**Brief**
Please return the lines below verbatim, beginning at the one that has "This screenshot has height=1839, width=2016." and stopping after the one that has "Open Construction Props", and add no other lines.

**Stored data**
--------------------------------------------------

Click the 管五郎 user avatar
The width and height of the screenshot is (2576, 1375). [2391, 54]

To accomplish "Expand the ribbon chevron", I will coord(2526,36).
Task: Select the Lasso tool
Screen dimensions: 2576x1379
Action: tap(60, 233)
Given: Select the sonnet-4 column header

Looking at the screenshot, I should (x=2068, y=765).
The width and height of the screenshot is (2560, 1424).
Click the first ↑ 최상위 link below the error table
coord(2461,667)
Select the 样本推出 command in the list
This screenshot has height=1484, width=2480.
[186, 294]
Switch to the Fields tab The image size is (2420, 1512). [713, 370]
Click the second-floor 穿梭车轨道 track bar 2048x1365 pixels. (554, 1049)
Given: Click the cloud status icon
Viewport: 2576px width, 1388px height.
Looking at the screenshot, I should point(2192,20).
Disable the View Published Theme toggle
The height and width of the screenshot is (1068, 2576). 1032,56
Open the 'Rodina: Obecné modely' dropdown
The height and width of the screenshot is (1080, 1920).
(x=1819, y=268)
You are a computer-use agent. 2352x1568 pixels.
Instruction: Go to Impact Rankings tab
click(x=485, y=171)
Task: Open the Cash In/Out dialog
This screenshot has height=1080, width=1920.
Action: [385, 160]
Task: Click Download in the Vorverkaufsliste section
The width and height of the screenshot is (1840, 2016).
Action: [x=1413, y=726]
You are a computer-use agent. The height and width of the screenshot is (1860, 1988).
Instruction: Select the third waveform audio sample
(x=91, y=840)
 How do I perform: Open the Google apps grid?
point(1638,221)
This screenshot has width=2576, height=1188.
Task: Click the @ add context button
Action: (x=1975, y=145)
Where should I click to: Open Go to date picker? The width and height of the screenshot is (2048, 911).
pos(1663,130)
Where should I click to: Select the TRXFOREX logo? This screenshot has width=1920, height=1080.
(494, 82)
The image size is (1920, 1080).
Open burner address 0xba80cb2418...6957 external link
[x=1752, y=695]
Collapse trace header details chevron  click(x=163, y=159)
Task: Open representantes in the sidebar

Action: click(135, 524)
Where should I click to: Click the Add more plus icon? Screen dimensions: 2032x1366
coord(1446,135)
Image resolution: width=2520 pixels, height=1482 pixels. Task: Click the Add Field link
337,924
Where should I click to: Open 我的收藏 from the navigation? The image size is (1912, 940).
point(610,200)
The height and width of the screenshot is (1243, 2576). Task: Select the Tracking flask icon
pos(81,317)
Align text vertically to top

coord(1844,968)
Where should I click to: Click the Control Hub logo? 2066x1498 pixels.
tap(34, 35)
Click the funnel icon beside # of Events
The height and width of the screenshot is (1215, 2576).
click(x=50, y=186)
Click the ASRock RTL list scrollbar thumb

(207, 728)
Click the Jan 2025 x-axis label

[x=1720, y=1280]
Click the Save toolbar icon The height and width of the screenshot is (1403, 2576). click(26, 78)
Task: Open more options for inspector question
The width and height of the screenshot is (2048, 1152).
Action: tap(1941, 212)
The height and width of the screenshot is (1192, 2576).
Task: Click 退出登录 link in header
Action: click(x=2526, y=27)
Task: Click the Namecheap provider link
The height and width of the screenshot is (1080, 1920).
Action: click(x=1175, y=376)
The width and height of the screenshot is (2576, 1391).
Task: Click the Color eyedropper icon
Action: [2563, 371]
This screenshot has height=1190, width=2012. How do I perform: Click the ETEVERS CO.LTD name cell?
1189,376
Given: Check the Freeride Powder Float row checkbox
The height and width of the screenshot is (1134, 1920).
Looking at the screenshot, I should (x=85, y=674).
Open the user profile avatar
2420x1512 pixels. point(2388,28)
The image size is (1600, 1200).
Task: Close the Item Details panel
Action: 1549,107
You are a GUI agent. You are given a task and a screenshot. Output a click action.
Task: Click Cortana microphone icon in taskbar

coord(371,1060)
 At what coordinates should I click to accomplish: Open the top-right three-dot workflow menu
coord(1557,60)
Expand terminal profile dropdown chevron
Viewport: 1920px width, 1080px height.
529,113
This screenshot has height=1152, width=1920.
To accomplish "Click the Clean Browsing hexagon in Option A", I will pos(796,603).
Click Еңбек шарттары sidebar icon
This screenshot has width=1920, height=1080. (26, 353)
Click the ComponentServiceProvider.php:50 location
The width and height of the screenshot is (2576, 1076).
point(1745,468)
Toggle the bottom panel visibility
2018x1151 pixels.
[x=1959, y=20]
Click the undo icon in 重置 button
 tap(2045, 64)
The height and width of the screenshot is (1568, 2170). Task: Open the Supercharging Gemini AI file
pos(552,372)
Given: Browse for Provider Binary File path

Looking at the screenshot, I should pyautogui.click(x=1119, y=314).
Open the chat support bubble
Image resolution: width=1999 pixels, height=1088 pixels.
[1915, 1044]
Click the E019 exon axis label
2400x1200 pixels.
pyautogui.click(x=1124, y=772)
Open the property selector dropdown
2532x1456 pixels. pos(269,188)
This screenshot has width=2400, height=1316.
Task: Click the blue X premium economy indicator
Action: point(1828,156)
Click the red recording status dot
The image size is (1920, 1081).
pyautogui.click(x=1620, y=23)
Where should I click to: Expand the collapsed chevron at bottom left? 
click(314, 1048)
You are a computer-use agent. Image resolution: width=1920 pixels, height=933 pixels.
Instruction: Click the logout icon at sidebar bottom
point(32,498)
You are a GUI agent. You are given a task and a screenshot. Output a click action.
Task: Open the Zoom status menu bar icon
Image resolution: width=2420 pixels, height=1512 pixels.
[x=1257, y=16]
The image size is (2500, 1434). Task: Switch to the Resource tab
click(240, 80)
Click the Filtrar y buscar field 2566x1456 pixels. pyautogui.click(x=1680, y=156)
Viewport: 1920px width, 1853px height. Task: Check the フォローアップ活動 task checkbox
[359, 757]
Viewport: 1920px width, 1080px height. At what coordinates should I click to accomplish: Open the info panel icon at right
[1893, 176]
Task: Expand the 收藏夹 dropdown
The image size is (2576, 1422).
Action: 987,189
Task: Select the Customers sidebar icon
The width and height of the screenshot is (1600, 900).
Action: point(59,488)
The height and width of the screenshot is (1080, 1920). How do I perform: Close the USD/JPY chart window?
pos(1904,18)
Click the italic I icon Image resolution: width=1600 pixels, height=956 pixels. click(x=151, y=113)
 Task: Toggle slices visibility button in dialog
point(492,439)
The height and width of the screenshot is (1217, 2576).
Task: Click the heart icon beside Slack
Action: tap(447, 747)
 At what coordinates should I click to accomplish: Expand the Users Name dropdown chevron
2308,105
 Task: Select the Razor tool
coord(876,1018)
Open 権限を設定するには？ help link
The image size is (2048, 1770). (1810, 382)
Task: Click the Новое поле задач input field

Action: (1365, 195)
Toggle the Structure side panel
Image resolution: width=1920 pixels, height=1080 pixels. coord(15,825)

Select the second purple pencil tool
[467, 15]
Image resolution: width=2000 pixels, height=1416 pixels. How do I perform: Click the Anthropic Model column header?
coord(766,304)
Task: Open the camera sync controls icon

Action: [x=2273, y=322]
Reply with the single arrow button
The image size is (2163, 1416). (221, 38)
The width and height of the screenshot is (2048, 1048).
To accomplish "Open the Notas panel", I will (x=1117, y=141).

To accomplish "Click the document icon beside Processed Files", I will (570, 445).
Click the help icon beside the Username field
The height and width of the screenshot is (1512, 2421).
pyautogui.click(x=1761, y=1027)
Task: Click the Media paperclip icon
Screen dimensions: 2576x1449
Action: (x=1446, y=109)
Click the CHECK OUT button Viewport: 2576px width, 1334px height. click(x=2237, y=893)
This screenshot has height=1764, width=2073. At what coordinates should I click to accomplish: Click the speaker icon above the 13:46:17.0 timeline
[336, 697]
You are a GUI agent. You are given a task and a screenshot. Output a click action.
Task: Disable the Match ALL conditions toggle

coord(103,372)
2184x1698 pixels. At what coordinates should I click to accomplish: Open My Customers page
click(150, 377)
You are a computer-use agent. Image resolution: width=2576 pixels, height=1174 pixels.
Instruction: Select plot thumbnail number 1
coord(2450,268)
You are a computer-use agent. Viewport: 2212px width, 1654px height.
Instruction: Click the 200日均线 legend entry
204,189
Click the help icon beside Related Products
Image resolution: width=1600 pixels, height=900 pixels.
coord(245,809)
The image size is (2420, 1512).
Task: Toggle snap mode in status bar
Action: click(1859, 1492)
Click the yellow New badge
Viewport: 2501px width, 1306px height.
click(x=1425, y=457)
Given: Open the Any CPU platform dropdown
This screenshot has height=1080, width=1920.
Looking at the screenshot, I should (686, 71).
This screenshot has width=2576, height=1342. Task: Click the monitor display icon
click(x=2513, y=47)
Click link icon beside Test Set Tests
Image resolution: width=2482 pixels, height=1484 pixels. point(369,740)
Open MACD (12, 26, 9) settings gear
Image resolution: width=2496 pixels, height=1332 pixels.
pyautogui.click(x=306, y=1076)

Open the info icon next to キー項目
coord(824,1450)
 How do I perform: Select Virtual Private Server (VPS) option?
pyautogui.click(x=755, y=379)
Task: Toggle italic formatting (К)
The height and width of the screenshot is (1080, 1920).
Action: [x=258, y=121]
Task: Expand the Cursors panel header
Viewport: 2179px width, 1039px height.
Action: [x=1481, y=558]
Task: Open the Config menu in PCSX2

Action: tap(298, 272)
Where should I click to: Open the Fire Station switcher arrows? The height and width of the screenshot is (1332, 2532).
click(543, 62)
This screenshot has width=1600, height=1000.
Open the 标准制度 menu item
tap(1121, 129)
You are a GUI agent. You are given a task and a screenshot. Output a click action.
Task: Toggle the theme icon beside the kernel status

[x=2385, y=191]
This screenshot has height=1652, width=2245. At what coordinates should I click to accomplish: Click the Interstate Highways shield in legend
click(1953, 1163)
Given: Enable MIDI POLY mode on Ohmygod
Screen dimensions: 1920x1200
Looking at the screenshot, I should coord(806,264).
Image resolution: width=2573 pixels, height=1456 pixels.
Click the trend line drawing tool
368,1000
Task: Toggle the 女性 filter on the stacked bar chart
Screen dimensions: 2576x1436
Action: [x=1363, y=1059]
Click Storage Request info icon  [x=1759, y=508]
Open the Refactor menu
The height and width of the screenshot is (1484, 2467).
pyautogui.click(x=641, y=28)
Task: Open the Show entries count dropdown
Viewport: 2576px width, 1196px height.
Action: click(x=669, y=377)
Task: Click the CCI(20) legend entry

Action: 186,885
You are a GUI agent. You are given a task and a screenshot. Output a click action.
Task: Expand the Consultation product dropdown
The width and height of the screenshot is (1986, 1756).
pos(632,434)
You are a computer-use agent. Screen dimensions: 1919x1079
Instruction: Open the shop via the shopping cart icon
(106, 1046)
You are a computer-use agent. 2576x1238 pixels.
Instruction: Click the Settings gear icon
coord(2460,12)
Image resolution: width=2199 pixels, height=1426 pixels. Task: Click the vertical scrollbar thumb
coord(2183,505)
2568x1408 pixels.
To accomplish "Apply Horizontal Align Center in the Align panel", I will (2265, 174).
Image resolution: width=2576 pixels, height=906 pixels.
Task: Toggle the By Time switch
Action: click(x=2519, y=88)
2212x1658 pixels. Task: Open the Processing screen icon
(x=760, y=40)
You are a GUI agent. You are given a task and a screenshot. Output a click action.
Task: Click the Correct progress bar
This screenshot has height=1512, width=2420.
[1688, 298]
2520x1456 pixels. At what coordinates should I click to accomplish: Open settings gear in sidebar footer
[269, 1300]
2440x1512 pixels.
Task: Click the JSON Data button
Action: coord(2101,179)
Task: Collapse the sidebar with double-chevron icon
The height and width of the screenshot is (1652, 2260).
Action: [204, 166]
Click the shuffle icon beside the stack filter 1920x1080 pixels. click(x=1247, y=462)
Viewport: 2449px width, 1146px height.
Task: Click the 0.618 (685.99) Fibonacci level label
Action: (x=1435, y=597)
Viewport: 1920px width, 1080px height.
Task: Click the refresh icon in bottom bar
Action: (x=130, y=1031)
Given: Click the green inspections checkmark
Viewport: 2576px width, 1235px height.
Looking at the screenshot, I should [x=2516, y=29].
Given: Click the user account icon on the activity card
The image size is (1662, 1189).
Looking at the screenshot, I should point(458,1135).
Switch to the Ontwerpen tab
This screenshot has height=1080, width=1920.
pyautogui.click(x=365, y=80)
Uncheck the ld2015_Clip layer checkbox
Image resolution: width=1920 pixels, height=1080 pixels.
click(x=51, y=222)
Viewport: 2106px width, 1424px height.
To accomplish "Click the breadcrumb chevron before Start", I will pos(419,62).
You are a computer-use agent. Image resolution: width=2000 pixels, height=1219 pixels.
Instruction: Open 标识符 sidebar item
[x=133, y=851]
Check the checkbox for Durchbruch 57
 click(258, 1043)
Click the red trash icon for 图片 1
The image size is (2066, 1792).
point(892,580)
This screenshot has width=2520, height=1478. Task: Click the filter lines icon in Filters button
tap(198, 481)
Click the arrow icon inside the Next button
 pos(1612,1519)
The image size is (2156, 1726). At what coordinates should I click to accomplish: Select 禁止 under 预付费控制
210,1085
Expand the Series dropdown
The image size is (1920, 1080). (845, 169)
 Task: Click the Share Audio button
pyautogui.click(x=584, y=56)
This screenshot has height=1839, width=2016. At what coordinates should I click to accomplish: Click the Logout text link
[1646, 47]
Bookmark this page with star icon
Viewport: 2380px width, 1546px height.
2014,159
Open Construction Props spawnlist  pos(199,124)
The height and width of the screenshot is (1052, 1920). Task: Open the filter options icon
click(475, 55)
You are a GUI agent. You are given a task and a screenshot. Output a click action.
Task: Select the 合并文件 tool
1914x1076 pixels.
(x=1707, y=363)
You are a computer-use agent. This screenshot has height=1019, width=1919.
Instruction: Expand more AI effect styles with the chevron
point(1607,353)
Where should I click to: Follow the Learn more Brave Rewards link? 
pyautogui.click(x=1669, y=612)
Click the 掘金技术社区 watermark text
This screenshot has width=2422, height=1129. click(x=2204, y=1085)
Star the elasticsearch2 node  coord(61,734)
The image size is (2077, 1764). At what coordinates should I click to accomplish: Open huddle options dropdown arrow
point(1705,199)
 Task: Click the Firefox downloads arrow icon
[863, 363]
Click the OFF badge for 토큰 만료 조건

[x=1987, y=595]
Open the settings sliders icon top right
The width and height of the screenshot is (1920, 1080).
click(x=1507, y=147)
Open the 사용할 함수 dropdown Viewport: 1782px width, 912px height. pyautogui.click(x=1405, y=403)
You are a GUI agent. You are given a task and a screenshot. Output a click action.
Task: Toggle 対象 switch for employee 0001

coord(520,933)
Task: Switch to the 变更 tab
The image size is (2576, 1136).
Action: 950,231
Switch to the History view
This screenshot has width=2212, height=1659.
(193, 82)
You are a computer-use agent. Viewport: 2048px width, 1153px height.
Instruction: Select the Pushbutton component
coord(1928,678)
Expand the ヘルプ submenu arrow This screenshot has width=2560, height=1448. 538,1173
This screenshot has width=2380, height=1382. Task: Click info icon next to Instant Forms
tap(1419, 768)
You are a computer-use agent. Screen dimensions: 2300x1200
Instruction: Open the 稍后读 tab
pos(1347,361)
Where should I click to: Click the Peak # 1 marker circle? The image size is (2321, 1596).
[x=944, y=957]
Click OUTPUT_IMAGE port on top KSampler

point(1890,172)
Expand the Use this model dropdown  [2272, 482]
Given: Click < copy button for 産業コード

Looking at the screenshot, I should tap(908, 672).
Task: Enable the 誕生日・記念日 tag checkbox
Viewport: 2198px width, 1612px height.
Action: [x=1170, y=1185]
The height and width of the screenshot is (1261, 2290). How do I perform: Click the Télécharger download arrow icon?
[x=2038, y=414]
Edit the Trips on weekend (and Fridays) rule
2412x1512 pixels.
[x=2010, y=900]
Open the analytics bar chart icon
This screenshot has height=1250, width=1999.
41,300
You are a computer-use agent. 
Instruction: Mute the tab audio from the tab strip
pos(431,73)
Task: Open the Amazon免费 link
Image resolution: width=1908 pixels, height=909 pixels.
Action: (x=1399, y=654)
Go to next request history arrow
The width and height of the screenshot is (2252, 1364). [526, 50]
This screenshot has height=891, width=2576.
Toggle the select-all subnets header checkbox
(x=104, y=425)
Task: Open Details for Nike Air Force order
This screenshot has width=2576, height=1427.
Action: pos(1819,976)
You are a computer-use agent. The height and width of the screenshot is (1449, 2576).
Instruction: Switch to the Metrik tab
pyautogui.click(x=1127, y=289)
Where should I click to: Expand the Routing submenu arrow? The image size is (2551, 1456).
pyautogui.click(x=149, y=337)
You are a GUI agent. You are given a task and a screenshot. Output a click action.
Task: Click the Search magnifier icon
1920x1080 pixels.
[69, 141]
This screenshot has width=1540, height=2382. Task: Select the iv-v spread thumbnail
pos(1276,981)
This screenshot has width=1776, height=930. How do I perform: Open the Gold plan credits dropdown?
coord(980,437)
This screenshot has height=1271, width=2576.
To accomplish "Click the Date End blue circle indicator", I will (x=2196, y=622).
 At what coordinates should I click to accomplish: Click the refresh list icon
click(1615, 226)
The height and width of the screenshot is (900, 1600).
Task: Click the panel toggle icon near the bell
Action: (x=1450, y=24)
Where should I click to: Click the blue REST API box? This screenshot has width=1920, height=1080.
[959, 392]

--------------------------------------------------

**Your response**
This screenshot has height=1839, width=2016. At what coordinates should I click to accomplish: Click the Logout text link
[1646, 47]
Bookmark this page with star icon
Viewport: 2380px width, 1546px height.
2014,159
Open Construction Props spawnlist  pos(199,124)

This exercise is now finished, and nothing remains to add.